Prepping for Back-To-School
By Adrian Sparrow
School is just around the corner, which brings a great deal of both excitement and anxiety. During the last weeks of summer break, help ease your child’s transition to the structure of school with a few simple preparations.
To make a fresh start, you have to start fresh. Spend part of the summer cleaning up the house, organizing all the closets, and donating clothes, shoes, and toys that the kids have outgrown or don’t use anymore. Make room for the new books, clothes, and supplies that will accumulate over the next school year.
Calendars and Schedules
Put a big calendar in a common area for the whole family to see and mark the days until school starts. Kids will feel more at ease and prepared knowing when the big day is. Pencil in after-school activities, grocery shopping, and other errands, so you and your kids have time to readjust to routines but still leave room for the unexpected. Don’t overload your time with activities that could lead to burnout later in the semester. Balance extracurricular activities with scheduled time to simply relax.
If you need to adjust to a new sleep schedule, start a new bedtime and wake-up time several days before school to reset the body’s internal rhythm – without snoozing.
As people return to school and sports, August and September are busy for healthcare providers. Schedule each child’s physical early enough in the summer, so their immunizations and records are up-to-date before entering school. Give yourself extra time for nutritional changes, new physical activity, or other lifestyle adjustments to make the school transition easier.
Some schools provide a checklist of supplies, but you can find pre-existing checklists for preschool through high school online. For kids who are still growing, get clothes a size larger than their perfectly-fitting size, so you don’t have to make extra purchases before the holidays. Don’t stock up on winter clothes too early if they could be the wrong size by November.

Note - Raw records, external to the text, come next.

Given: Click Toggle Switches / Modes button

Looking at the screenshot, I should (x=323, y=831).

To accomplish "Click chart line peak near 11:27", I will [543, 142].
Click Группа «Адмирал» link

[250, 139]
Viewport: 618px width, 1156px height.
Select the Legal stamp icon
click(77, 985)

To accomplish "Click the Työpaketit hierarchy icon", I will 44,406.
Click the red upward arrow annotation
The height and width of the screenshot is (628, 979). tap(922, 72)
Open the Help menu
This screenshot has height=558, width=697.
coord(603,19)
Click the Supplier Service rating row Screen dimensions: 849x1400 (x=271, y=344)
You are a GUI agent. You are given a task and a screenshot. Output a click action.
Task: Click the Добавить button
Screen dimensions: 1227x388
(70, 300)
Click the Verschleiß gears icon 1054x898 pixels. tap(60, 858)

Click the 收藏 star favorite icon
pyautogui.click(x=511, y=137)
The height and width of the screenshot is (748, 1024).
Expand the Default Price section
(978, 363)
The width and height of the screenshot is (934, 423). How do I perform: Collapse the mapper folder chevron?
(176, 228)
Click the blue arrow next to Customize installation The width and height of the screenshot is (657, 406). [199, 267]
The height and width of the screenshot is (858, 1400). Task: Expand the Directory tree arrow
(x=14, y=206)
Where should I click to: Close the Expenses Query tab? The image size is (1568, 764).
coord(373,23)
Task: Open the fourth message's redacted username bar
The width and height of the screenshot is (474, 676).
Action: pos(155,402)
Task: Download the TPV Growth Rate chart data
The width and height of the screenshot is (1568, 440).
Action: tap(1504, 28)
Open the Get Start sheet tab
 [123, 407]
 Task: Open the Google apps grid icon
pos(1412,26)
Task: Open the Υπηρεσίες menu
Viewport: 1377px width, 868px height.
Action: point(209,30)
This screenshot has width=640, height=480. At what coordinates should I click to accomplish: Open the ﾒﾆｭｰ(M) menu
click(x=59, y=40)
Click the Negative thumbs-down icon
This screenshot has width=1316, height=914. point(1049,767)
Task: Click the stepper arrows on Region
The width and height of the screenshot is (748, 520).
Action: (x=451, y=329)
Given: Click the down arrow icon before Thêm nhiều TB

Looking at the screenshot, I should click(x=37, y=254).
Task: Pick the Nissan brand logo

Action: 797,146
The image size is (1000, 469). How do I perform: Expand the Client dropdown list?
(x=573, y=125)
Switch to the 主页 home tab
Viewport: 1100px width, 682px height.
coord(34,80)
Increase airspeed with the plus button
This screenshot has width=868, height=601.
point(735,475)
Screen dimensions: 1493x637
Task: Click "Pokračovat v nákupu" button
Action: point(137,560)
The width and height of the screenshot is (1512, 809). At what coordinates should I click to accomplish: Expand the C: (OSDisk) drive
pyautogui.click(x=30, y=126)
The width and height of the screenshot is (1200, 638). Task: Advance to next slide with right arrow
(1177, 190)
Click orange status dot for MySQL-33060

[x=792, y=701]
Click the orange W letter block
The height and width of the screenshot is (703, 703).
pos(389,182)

Look up your state’s tax-free period for school supplies (Usually in July or August) and plan around it. While you’ll save on taxes, so will everyone else who’s going back to school, which can lead to crowded stores and shopping malls.
School Year Expectations
Ease into the school year by practicing school skills ahead of time. Practice reading, engage your brains with critical thinking games and puzzles, and explore a fascinating subject online or at the library. Socialization and new relationships can be hard for anybody who’s out of practice. Engage with other kids and caregivers in your community, and create small spaces for socializing or individual outings and playdates. Building friendships, empathy, and compassion can help pull kids and parents through stressful experiences. Take advantage of back-to-school orientation and activities to meet the teachers, learn the locations for drop-off, classrooms, bathrooms, and pick-up; and perhaps meet a new friend.
Plan out everybody’s favorite meals across the month and ensure you and the kids have enough brain fuel to get through each day. Pick out recipes for dinner, healthy snacks, fast breakfast foods, and easy-to-pack lunch foods. Write grocery lists for each week ahead of time. If you don’t anticipate having the energy to cook every single dinner, get ready-made meals you can pop in the oven.
As a new school year begins, you might find your child (or yourself) building anxiety. Feeling nervous when faced with a new experience and new people is normal. Kids will be stressed throughout the day and may need time to decompress after school, especially with a new school or classroom. Give yourself and your kids extra time the night before school to relax and enjoy low-key fun and games to ease the nerves. Even after school starts, remain patient with kids, as classroom rules, routines, and academic expectations will likely change as the year progresses. Share your school experiences and work together to find peaceful and healthy solutions. If you and the kids still struggle to adjust, don’t hesitate to reach out to their teachers or healthcare professionals.
Disclaimer: This content is provided for information purposes only and is not a substitute for professional medical advice, diagnosis, or treatment.